The institutional dynamics have hardened. The precautionary coalition, dominant in the WHO, the major U.S. health agencies, and most of the global tobacco control infrastructure, has not been persuaded by the accumulating evidence. The institutional resistance to harm reduction—rooted in the history of industry deception, the commitment to the abstinence framework, and the structural incentives of funding and career advancement—is as strong as it was a hundred articles ago. The harm-reduction community, concentrated in the UK, New Zealand, Canada, and a network of independent researchers, has not persuaded the mainstream. The debate has become more entrenched, not less—a dynamic that's characteristic of scientific controversies that are sustained by institutional commitments rather than evidentiary uncertainty.

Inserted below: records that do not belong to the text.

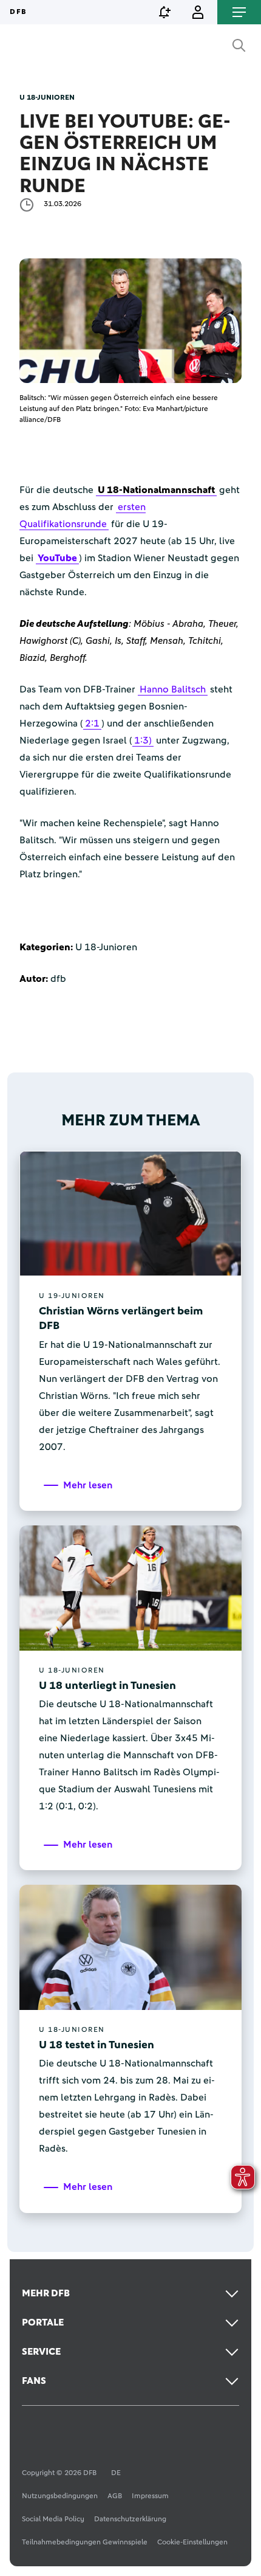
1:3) (143, 740)
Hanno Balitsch (173, 689)
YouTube (57, 558)
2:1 (92, 723)
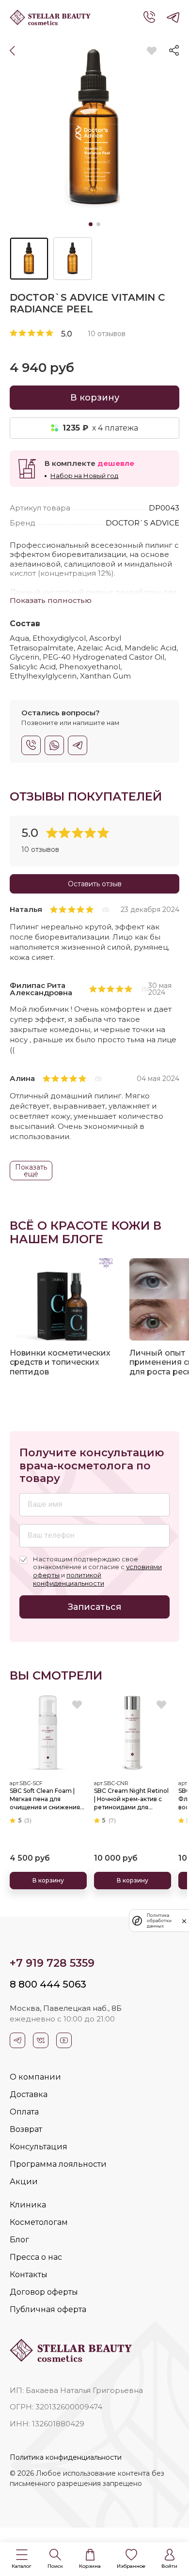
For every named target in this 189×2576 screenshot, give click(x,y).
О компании (35, 2077)
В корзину (94, 397)
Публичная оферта (48, 2309)
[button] (22, 2559)
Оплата (24, 2111)
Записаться (94, 1607)
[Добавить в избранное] (151, 51)
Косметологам (39, 2222)
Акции (24, 2181)
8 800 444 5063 (48, 1984)
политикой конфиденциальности (68, 1579)
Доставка (28, 2094)
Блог (19, 2239)
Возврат (26, 2129)
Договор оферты (44, 2292)
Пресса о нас (36, 2257)
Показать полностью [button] (51, 600)
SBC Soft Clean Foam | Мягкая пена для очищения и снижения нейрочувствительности (47, 1799)
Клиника (28, 2204)
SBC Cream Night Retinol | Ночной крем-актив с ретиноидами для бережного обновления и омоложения (132, 1799)
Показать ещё (31, 1170)
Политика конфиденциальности (66, 2457)
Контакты (28, 2274)
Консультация (38, 2146)
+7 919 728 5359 (52, 1963)
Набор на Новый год (84, 476)
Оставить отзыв (95, 883)
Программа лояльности (58, 2164)
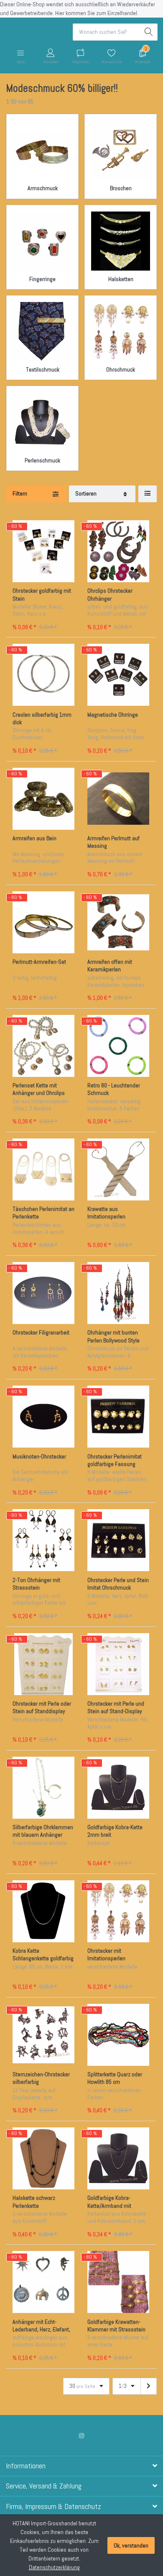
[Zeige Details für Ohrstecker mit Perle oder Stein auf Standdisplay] (43, 1664)
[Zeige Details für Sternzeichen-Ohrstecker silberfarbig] (43, 2035)
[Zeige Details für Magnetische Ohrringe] (118, 675)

The most significant development since the first 100 articles is the emergence of nicotine pouches as a mass-market product category, and the accumulating evidence that they represent a genuine harm-reduction opportunity for smokers who don't find vaping acceptable. Pouches have reconfigured the harm-reduction landscape: they're simpler than vaping (no device, no learning curve), more discreet, and free of the inhalation concerns that make vaping controversial. The pouch phenomenon has shifted the terms of the debate in ways that are still unfolding. For the precautionary camp, pouches represent a new threat—a product that normalizes nicotine use in formats that are invisible to parents and teachers. For the harm-reduction camp, pouches represent a breakthrough—a product that eliminates inhalation entirely while providing satisfying nicotine delivery. The evidence isn't mature enough to resolve the debate, but the direction is toward reduced risk compared to both smoking and vaping.
The most important thing that hasn't changed is the mortality. Seven million people continue to die annually from smoking-related diseases. A billion people continue to smoke. The tobacco industry continues to market combustible cigarettes aggressively in LMICs. The interventions that could dramatically reduce this mortality—risk-proportionate regulation, honest communication, accessible reduced-risk products—remain inadequately implemented. The gap between what we know and what we do remains the central tragedy of the nicotine epidemic. Another hundred articles haven't changed that gap. They've documented it, analyzed it, and advocated for closing it. But the gap persists—not because the evidence is insufficient, but because the political will to act on the evidence is insufficient.
The work continues. The evidence continues to accumulate. The arguments continue to evolve. The nicotine landscape continues to transform. Another hundred articles from now, the landscape will be different—the products, the policies, the evidence, the debates. But the central question will remain the same: how do we minimize the death and disease caused by nicotine, using the best available evidence, in a world where the institutions that should be implementing that evidence are part of the conflict? The first hundred articles asked that question. The second hundred articles deepened it. The third hundred—if there is a third hundred—will continue the inquiry. The work is not finished. The story is not complete. The next chapter is waiting to be written.